Hi all,
I'm currently working on implementing ACLE extensions for ARM. There
are some memory barrier intrinsics, i.e.__dsb and __isb that require
the compiler not to reorder instructions around their corresponding
built-in intrinsics(__builtin_arm_dsb, __builtin_arm_isb), including
non-memory-access instructions.[1] This is currently not possible.
It is sometimes useful to prevent the compiler from reordering
memory-access instructions as well. The only way to do that in both
GCC and LLVM is using a in-line assembly hack:
asm volatile("" ::: "memory")
I propose adding two compiler scheduling barriers intrinsics to LLVM:
__schedule_barrier_memory and __schedule_barrier_full. The former only
prevents memory-access instructions reordering around the instruction
and the latter stops all. So that __isb, for example, can be
implemented something like:
inline void __isb() {
__schedule_barrier_full();
__builtin_arm_isb();
__schedule_barrier_full();
}
Given your examples are in C, I want to ask a clarification question. Are you proposing adding such intrinsics to the LLVM IR? Or to some runtime library? If the later, *specifically* which one? Or at the MachineInst layer?
I'm going to run under the assumption you're using C pseudo code for IR. If this is not the case, the rest of this will be off base.
I'm not familiar with the exact semantics of an "isb" barrier, but I think you should look at the existing fence IR instructions. These restrict memory reorderings in the IR. Depending on the platform, they may imply hardware barriers, but they always imply compiler barriers.
If all you want is a compiler barrier with the existing fence semantics w.r.t. reordering, we could consider extending fence with a "compiler only" (bikeshed needed!) attribute.
If you're describing a new memory ordering for existing fences, that would seem like a reasonable extension.
I'm not familiar with how we currently handle intrinsics for architecture specific memory barriers.
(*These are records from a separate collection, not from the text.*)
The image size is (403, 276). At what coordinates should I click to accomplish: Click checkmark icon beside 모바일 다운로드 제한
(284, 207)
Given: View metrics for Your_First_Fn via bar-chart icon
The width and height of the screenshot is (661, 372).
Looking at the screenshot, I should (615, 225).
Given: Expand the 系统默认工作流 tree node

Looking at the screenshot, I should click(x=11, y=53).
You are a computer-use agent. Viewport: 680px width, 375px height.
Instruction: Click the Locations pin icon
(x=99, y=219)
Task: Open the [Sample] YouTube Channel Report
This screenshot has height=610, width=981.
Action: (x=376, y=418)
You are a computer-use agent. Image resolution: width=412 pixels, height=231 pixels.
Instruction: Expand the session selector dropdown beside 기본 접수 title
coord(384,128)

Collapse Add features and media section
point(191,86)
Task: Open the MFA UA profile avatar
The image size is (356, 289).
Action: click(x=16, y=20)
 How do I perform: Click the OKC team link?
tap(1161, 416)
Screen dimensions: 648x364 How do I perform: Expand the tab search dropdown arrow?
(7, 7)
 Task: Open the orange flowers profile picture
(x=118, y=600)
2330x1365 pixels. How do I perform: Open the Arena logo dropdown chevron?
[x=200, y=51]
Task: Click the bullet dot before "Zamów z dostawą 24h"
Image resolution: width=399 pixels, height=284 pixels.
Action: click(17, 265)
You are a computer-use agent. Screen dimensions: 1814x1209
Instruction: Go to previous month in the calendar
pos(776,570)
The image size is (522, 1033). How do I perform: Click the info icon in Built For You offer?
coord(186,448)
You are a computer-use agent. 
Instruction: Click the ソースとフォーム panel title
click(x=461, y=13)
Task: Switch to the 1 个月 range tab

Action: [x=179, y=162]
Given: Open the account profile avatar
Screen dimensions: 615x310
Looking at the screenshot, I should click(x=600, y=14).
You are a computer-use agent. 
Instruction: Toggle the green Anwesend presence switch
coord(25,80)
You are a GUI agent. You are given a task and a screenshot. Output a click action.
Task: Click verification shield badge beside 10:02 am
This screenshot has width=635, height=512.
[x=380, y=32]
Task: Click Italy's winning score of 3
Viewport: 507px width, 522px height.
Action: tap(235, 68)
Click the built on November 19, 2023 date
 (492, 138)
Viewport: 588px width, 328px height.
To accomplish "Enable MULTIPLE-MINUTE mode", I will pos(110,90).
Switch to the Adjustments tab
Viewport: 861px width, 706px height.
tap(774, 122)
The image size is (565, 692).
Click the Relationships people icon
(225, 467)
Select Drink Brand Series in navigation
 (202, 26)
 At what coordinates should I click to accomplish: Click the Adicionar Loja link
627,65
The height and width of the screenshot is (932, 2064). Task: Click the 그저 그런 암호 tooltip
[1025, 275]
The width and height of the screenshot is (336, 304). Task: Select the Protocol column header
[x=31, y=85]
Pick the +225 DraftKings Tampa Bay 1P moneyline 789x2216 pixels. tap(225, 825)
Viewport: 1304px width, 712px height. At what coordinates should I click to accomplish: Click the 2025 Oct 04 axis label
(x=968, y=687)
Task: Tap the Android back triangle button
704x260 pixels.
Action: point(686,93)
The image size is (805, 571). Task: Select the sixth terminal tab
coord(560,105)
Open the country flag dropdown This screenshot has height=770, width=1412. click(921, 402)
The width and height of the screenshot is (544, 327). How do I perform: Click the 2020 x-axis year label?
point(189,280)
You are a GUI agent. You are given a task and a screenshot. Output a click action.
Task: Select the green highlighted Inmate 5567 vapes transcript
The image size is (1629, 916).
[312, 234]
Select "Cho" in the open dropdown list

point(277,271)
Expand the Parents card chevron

Can anyone else comment on that? Is there a way to tag a particular intrinsic function as *also* being a full fence?
To implement these intrinsics, I think the best method is to add
target-independent pseudo-instructions with appropriate
properties(hasSideEffects for memory barrier and isTerminator for full
barrier) and a pseudo-instruction elimination pass after the
scheduling pass.
Why would your barrier need to be a basic block terminator? That doesn't parse for me. Could you explain?
What do people think of this idea?
I'm honestly unclear on what your problem is and what you're trying to propose. It make take a few rounds of conversation to clarify.
Philip